* [What you need to do]: Reprint all entries without any alteration.

* [Source material]:
◆ ◆ ◆ ◆ ◆ ◆ ◆

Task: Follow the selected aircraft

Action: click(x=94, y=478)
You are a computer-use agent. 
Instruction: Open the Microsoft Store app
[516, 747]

◆ ◆ ◆ ◆ ◆ ◆ ◆

* [Response below]:
Task: Follow the selected aircraft

Action: click(x=94, y=478)
You are a computer-use agent. 
Instruction: Open the Microsoft Store app
[516, 747]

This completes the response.